Die Situation sei „chaotisch“, zitiert die „Sunday Times“ einen mit der Regierung eng verbundenen City-Insider. Die betreffenden Minister selbst gäben zu, „dass sie nicht mal die richtigen Fragen parat haben für den Zeitpunkt, an dem die Verhandlungen mit Europa letztlich beginnen sollen“. Ähnlicher Ansicht sind offenbar auch die Unterhändler der EU, die sich in Brüssel auf die Brexit-Verhandlungen vorbereiten. Laut „Financial Times“ erklären diese Diplomaten, „dass die Briten aus London zu uns herüber kommen – ohne zu wissen, was sie überhaupt wollen“.

Briten könnten auf Wahlergebnisse in Berlin und Paris warten

Als weiteren Grund für die von May erwogene Verzögerung werden die französischen Präsidentschafts- und die deutschen Bundestagswahlen im kommenden Jahr angeführt. Man müsse, ist das Argument in London, erst einmal abwarten, mit wem man es in Paris und Berlin zu tun habe, bevor man Verhandlungen einleite. Gefolgert wird aus all diesen Umständen, dass die britische Seite die Mitgliedschaft nicht vor dem Herbst nächsten Jahres und vielleicht sogar noch später aufkündigen werde. Das würde einen Austritt möglicherweise erst Ende 2019 oder Anfang 2020 bedeuten.

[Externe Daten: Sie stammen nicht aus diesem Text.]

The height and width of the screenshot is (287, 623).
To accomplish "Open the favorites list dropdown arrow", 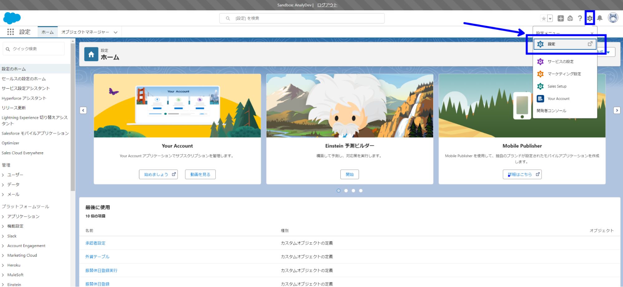I will point(550,18).
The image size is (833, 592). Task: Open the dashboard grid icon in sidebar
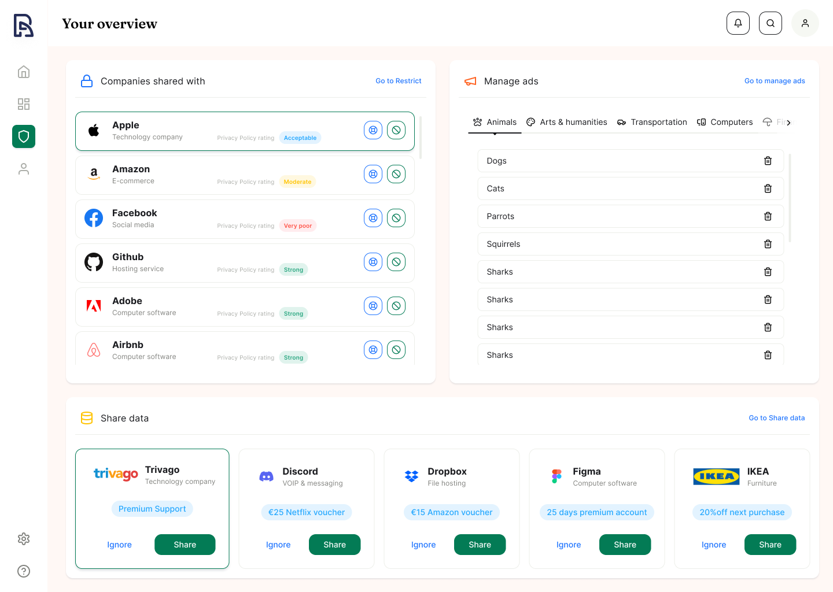[x=24, y=104]
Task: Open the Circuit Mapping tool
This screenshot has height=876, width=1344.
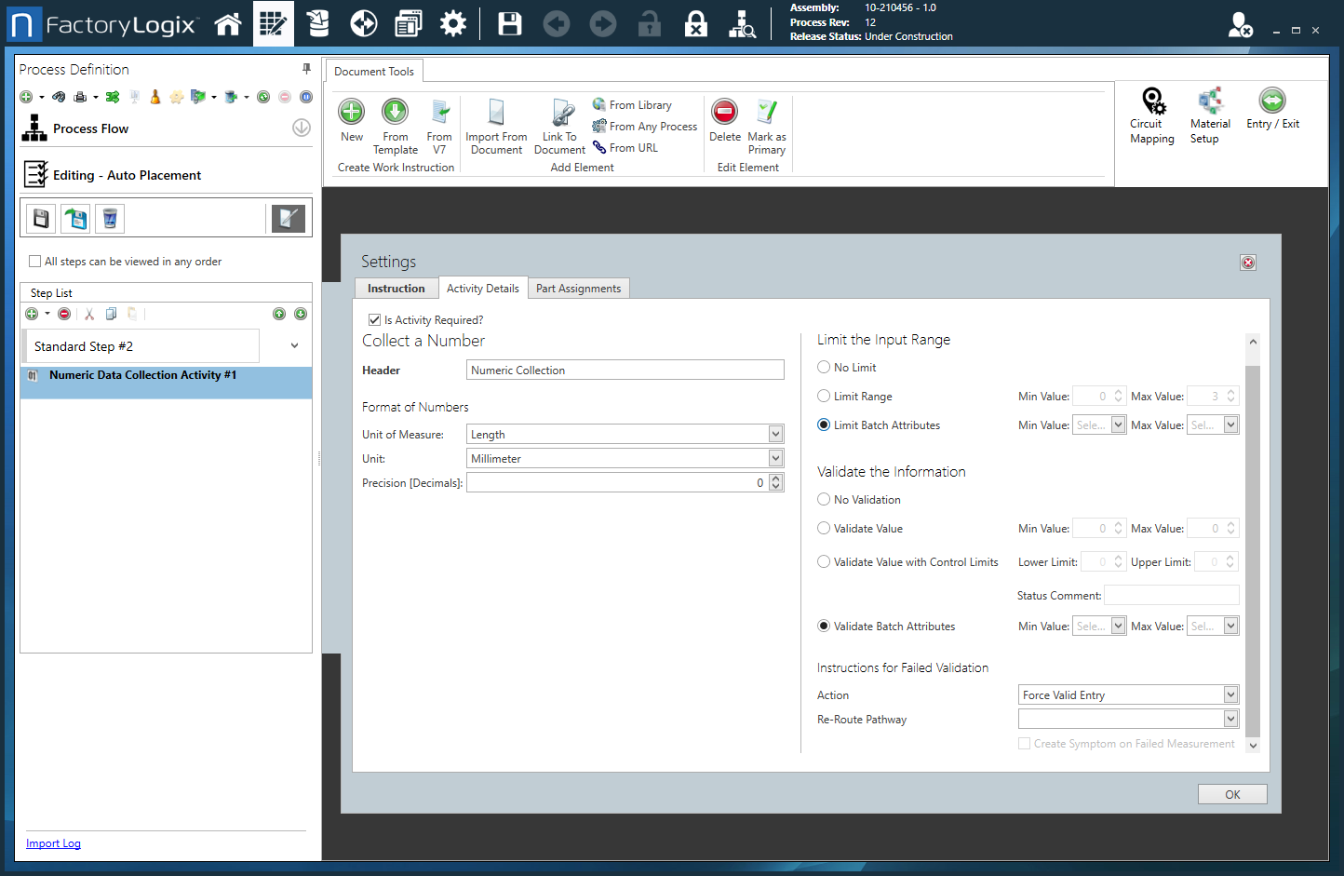Action: pyautogui.click(x=1152, y=101)
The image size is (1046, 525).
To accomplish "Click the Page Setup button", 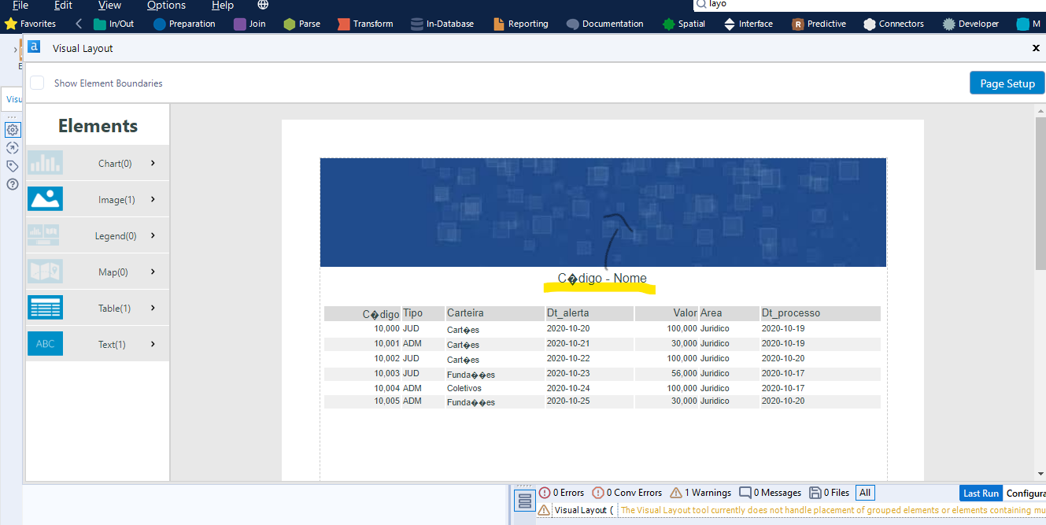I will 1007,82.
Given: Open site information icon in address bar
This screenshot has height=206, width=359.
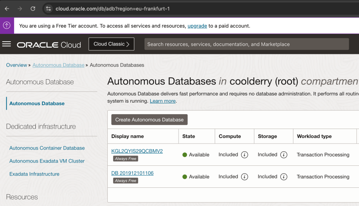Looking at the screenshot, I should pos(48,8).
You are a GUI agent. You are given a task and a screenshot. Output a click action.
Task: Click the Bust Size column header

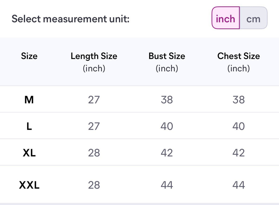click(167, 56)
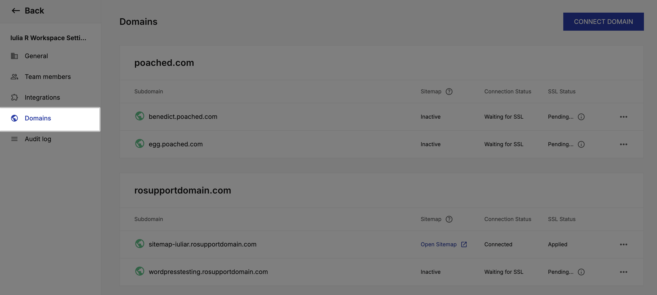Viewport: 657px width, 295px height.
Task: Open Audit log from the sidebar
Action: point(38,139)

Der Unmut über die Verzögerungen hat bei den Anti-EU-Hardlinern zu lautstarken Warnungen geführt. Der im Juli abgetretene Ex-Ukip-Führer Nigel Farage, der angeblich schon wieder an eine Rückkehr an die Spitze „seiner“ Partei denkt, sieht im Geiste bereits frustrierte Menschenmassen zu Protesten auf die Straßen ziehen, wenn es nicht zügig zum Brexit komme. Es bestehe „echt die Gefahr“, meinte Farage am Wochenende, dass Millionen Briten unter solchen Umständen „in Richtung Extremismus“ marschieren.